**PROVIDED DATA**
______
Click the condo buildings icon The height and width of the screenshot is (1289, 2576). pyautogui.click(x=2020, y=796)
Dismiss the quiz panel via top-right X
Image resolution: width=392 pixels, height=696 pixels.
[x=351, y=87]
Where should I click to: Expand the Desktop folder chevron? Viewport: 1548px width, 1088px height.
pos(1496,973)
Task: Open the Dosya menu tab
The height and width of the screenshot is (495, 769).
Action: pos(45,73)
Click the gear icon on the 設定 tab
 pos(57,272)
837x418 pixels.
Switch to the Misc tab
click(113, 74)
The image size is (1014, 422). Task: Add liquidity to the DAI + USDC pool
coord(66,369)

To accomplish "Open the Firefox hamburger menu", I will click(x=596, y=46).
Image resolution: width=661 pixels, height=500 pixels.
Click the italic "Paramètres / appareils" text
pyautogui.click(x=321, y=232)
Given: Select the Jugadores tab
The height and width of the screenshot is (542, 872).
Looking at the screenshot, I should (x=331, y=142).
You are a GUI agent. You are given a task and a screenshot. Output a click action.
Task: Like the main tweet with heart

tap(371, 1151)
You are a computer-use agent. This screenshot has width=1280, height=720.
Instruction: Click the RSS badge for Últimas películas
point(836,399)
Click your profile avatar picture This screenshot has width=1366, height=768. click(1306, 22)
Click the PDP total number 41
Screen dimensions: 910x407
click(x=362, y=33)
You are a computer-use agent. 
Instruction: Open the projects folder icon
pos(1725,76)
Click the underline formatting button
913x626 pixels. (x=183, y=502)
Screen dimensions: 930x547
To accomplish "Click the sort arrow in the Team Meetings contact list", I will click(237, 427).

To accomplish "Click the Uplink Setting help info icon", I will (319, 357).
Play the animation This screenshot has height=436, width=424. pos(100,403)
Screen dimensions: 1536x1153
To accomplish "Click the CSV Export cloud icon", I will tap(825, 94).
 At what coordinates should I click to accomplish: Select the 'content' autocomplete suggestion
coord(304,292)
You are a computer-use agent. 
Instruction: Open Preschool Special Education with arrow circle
______
**INSTRUCTIONS TO FOLLOW**
Lines above with the string "This" need to be found and copied.

**SOLUTION TO THE PROBLEM**
You are a computer-use agent. This screenshot has width=1280, height=720.
Click your profile avatar picture This screenshot has width=1366, height=768. click(1306, 22)
Play the animation This screenshot has height=436, width=424. pos(100,403)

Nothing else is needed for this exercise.